▶ ТЕКСТ ДЛЯ ЧТЕНИЯ:
>>>>

Кирилл Серебренников на Венецианском фестивале

Кирилл Серебренников: «Опыт XX века показал, что большинство чаще всего сильно ошибается»
23 августа 15:04Газета № 349 (349)Алена СолнцеваАлена Солнцева
Кирилл Серебренников
В программе Венецианского кинофестиваля покажут «Измену» Кирилла Серебренникова

Сценарий написал Серебренников вместе с Натальей Назаровой на основе реального события — в Америке обманутые мужчина и женщина убили своих супругов, но ничего бытового в фильме нет, действие происходит в некоем условном городе и в неопределенном времени.

Кирилл Серебренников недавно попал в герои новостей и по другому поводу — после его назначения в Театр им. Гоголя художественным руководителем актеры труппы написали письмо Путину, обвинив режиссера в подрыве основ и ниспровержении репертуарного театра.

О том, какое кино сегодня нужно снимать, что делать с театром и что происходит в российском обществе, с Кириллом СЕРЕБРЕННИКОВЫМ побеседовала Алена Солнцева.

<<<<

▶ ИСХОДНЫЕ ДАННЫЕ:
>>>>

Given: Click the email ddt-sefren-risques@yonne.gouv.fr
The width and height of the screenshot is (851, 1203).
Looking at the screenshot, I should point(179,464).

<<<<

▶ ЗАДАНИЯ К УПРАЖНЕНИЮ:
a: Ответьте на вопросы по тексту о Кирилле Серебренникове:
(i) На каком фестивале покажут «Измену»?
(ii) С кем Серебренников написал сценарий фильма?
(iii) Кому актеры труппы Театра им. Гоголя написали письмо?
b: Повторите слово в слово фрагмент текста о Кирилле Серебренникове, который открывается словами «23 августа 15:04Газета № 349» и завершается словами «побеседовала Алена Солнцева.».
c: Допишите следующую часть текста о Кирилле Серебренникове, начав сразу после его последнего предложения.

▶ ОТВЕТЫ ПО ЗАДАНИЯМ:
a:
(i) На Венецианском кинофестивале.
(ii) С Натальей Назаровой.
(iii) Путину.

b:
23 августа 15:04Газета № 349 (349)Алена СолнцеваАлена Солнцева
Кирилл Серебренников
В программе Венецианского кинофестиваля покажут «Измену» Кирилла Серебренникова

Сценарий написал Серебренников вместе с Натальей Назаровой на основе реального события — в Америке обманутые мужчина и женщина убили своих супругов, но ничего бытового в фильме нет, действие происходит в некоем условном городе и в неопределенном времени.

Кирилл Серебренников недавно попал в герои новостей и по другому поводу — после его назначения в Театр им. Гоголя художественным руководителем актеры труппы написали письмо Путину, обвинив режиссера в подрыве основ и ниспровержении репертуарного театра.

О том, какое кино сегодня нужно снимать, что делать с театром и что происходит в российском обществе, с Кириллом СЕРЕБРЕННИКОВЫМ побеседовала Алена Солнцева.

c:
— Странно, что именно вы сейчас сняли камерный фильм о любви. В театре последнее время вы ставите радикальные спектакли вроде «Отморозков» по текстам Захара Прилепина, а тут вдруг вечная история: он любит ее, она любит другого. Почему вы выбрали такой сюжет?

— Мне захотелось снять фильм про внутреннюю катастрофу человека, узнающего про измену. Про то, что в нем меняется, как он видит после этого мир. Как он слышит запах. Какое значение приобретают детали, до того казавшиеся незначительными.

Как вдруг возрастает желание…

— А почему вдруг измена?

— Это было связано с личным впечатлением. Однажды увидел, как люди легко друг другу изменяют. Спрашивал своего знакомого: у тебя же есть пара, есть близкий человек, как же ты это делаешь так легко? И вдруг заметил, что для людей это не представляет сложности.

— Но вы ведь далеко не мальчик, неужели только сейчас об этом узнали?

— Я, может, очень наивен, но так получилось, что прежде об этом никогда не задумывался. Раньше наблюдал за изменой и даже сам это совершал, и вдруг сейчас мне стало очень важно понять, что и как происходит. Я хотел с помощью фильма проанализировать свои ощущения.

— Вам не кажется, что легкость, с которой современный человек изменяет, связана с состоянием общества? Ваш фильм об актуальном или о вечном?

— Мне кажется, что нет разделения на сиюминутное и вечное, все едино. Да, часть общества, которое сегодня глубоко больно, существует в режиме катастрофы.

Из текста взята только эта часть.